Komutandan özür diledi
4 Ağustos günü bilgi almak için Kantar’ın babası Aydın Kantar ve avukatıyla KKTC’de Alay, Tabur ve Bölük Komutanları ile görüştürüldüğü belirtilen açıklamada, “Merhumun babası ve avukatı, 26 Temmuz tarihinden itibaren bazı aile fertleri tarafından bölük komutanına açılan tehdit içerikli telefonlardan dolayı üzüntülerini belirtmişler ve onlar adına özür dilemişlerdir” denildi.
Genelkurmay Başkanı Orgeneral Necdet Özel’in Kantar’ın durumuyla günlük olarak ve yakından ilgilendiği de vurgulanan açıklamada, Merkez Komutanlığı’nca Kantar için GATA’da tören düzenlenmesi yönünde aileyle görüşüldüğü ancak amca Hamza Kantar’ın tören yapılmasını istemediği ve İstanbul’a nakli konusunda da yardım talebini reddettiği, bu durumun tutanakla tespit edildiği ifade edildi. Açıklamada, Kantar’ın başörtülü annesinin GATA misafirhanesine sokulmadığı iddialarının gerçek dışı olduğu kaydedildi. Aile üyelerinin misafirhane kayıtları da internet sitesine konuldu. Kayıtlara göre baba Aydın Kantar 29 Temmuz-16 Eylül, 22-26 Eylül ve 28 Eylül-10 Ekim tarihleri arasında toplam 65 gün, anne Fadime Kantar 29 Temmuz-6 Eylül tarihleri arasında 39 gün misafirhaneden faydalanırken, bazı aile üyelerinin de misafirhanede kaldığı belirtildi. Baba Kantar’ın kendi isteğiyle ayrıldığı kaydedilen açıklamada, şunlar kaydedildi:
Maksatlı kişi ve çevreler
“Sonuç olarak, TSK komuta kademelerinde görev yapan tüm personel, insan haklarına ve özgürlüklerine son derece saygılı ve vicdani sorumluluğunun bilincinde olarak baba-ağabey şefkatiyle görev yapmaktadır. Şiddeti ve kötü muameleyi önlemeye yönelik tedbirler kararlılıkla uygulanmaktadır.
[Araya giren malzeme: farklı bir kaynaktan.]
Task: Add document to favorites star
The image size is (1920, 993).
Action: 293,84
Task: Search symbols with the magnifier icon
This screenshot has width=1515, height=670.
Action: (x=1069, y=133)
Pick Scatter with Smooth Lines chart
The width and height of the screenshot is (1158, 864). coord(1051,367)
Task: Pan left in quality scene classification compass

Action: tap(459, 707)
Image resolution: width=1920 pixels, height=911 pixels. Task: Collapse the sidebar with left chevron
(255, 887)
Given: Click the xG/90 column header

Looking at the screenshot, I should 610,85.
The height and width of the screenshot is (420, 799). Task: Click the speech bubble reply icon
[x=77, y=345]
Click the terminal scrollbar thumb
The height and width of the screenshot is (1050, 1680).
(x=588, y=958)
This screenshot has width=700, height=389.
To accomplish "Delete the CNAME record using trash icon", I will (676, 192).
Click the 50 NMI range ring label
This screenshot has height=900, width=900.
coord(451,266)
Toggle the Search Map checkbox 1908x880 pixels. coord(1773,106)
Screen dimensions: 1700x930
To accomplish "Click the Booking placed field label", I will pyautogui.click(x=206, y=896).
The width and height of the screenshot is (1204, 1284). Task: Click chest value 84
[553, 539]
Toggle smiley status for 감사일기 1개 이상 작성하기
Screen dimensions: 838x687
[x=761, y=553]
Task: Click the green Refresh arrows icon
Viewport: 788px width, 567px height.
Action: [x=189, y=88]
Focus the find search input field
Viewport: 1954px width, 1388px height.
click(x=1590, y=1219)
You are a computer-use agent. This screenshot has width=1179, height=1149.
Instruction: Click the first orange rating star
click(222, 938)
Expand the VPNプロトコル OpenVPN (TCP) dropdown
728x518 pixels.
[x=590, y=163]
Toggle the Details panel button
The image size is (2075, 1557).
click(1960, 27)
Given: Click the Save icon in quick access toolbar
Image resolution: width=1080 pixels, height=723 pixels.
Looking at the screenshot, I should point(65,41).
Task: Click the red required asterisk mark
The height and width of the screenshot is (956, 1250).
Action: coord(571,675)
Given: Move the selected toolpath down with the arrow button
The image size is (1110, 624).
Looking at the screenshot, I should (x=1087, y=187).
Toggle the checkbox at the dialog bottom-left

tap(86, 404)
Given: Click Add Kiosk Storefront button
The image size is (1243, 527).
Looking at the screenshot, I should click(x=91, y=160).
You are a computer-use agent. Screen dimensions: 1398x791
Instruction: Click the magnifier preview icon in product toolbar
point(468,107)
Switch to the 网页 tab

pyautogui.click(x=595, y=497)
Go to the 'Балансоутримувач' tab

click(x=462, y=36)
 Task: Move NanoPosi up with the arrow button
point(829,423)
Ancak maksatlı kişi ve çevreler tarafından münferit olayların genelleştirilerek, TSK mensuplarının büyük bir bölümüne teşmil edilme gayretleri ve buna benzer olayların devamlı gündemde tutularak vatandaşlarımızı TSK’dan ve yükümlüleri vatan hizmetinden soğutma ve TSK’yı tartışmalar içine çekme çabalarının, ülkesini gerçekten seven değerli ve sağduyulu halkımızın vicdanlarında akamete uğratılacağına ve halkımızın, içinden çıktığı bu milli ordusuna daima destek vereceğine gönülden inanılmaktadır.”